The Other Two Forts: Fort Alexander and Fort Barclay de Tolly
In Hawaii’s Russian Adventure Mills devotes very few words to the other two “Russian” forts in Kauai, and rightly so, as these fortifications have a very different history. Constructed mostly by Native Alaskans under Schäffer’s supervision, little remains today of Fort Alexander and Fort Barclay de Tolly, which were nothing like the much larger Pā‘ula‘ula complex far to the south in Weimea. In fact no one can say exactly where Fort Barclay de Tolly was located. It was probably near the mouth of the Hanalei River. All that remains of Fort Alexander, named for the Russian tsar, is a memorial pavilion on a lovely grass-covered field high above Hanalei Bay, offering a spectacular view of the bay and the Pacific Ocean below. The fort was primarily an earthwork construction, which is why very little remains visible today. (See the photo below.)
Fort Barclay de Tolly may never have been completed, but it was named (by Schäffer) after Michael Andreas Barclay de Tolly (1761-1818), another Baltic German who gained honor in military service for the Russian Empire. Barclay de Tolly was born into a German-speaking noble family from Livonia, who were of Scottish and German descent. His father was the first of his family to be accepted into the Russian nobility. Barclay de Tolly joined the Imperial Russian Army at a young age in 1776. The Barclay de Tolly family were German-speaking descendants of the Scottish Clan Barclay. Michael Andreas’s grandfather, Wilhelm Barclay de Tolly, served as the mayor of Riga (now the capital of Latvia).

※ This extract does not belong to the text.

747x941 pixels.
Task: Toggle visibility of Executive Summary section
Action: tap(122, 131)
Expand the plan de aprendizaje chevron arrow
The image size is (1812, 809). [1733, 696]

King Kaumuali‘i gave the RAC land on Kauai’s North Shore for the two forts. Of course Schäffer considered the land his own personal property, and renamed the valley near Hanalei Bay Schäfferthal (Schäffer’s Valley). As mentioned above, the two forts in the north were far less ambitious projects compared to Pā‘ula‘ula/Fort Elizabeth in Waimea. Right next to the former St. Regis Princeville Resort (Marriott) is the site of what’s left of Fort Alexander. The luxury hotel was sold in 2020 and is now being remodeled under a new brand (1 Hotel Hanalei Bay; Starwood). When the St. Regis was built in 1985, there was an agreement that access to the Fort Alexander site would be maintained, and that has remained the case. Even during the new hotel construction the Fort Alexander pavilion is accessible via a path that snakes around the construction site from a tiny parking lot (six spaces) on Ka Haku Road.

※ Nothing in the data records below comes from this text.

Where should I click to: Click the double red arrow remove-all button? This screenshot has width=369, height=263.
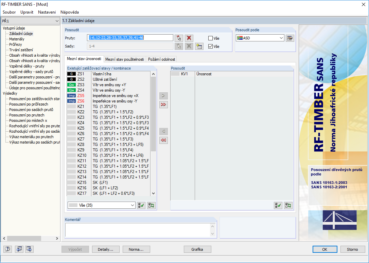click(x=163, y=140)
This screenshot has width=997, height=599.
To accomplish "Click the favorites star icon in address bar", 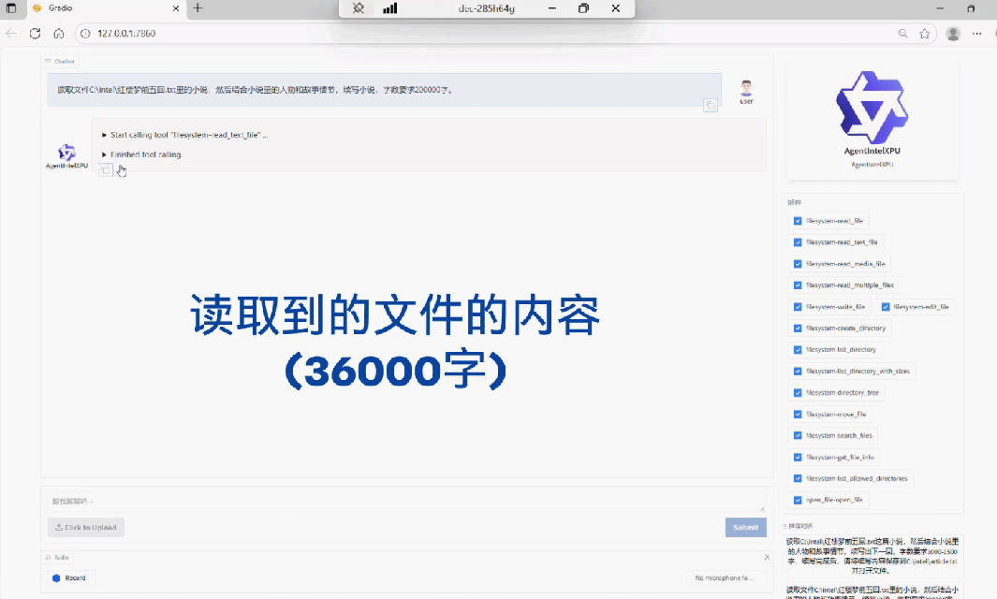I will (x=925, y=33).
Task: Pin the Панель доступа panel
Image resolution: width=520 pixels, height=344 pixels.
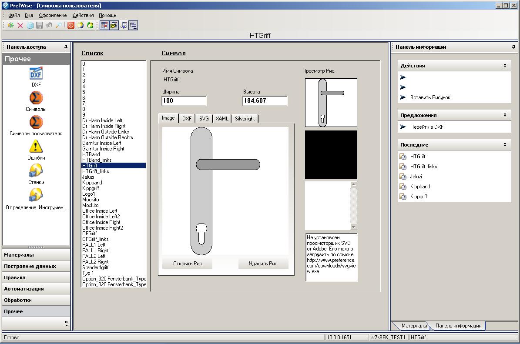Action: point(66,47)
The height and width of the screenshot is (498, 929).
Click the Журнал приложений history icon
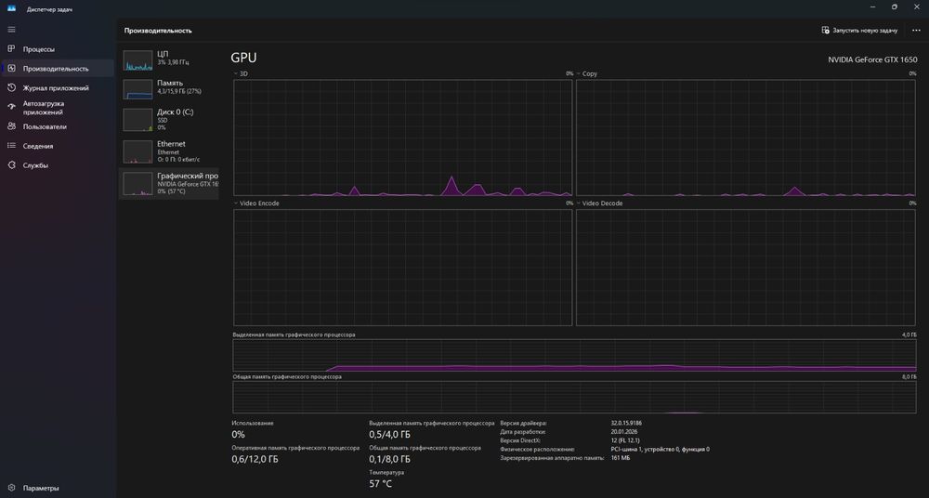pyautogui.click(x=11, y=87)
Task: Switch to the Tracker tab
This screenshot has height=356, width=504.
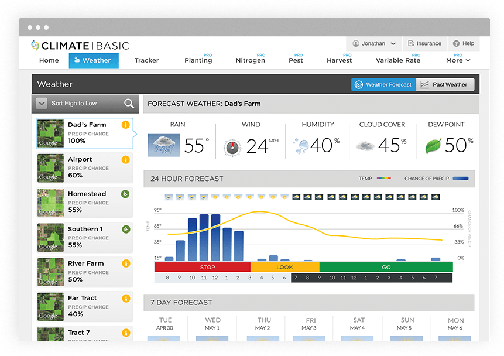Action: [x=146, y=60]
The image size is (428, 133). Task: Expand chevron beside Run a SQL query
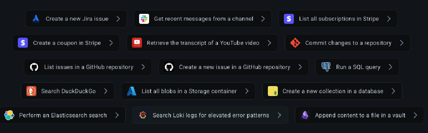[390, 67]
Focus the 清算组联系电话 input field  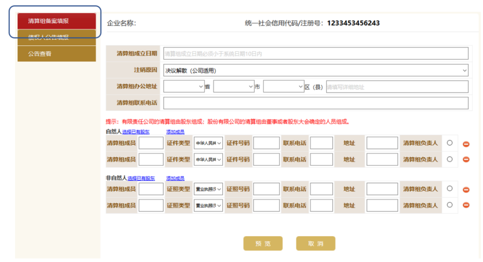pyautogui.click(x=315, y=103)
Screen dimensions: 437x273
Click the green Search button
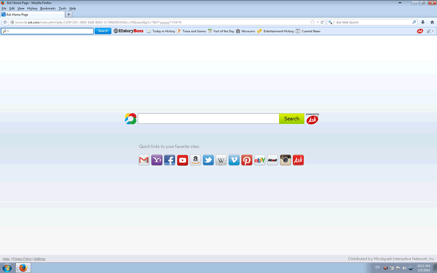tap(291, 119)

After Hawaii, Schäffer went back to Europe, where he tried unsuccessfully to persuade Tsar Alexander that taking Hawaii for Russia was feasible. He and the RAC sued each other for damages, but it all came to nothing. He later left Europe and ended up in South America, where he organized Frankenthal, the first German colony in Brazil, in 1821. Unfortunately, he was no less delusional there than he had been in Hawaii. Although he is credited with bringing 5,000 German immigrants to Brazil over five years, he used fraudulent recruiting practices to attract settlers, and made excessive demands of the Brazilian Emperor Dom Pedro I, which were refused. But Schäffer remained in Brazil until his death in Jacarandá in 1836.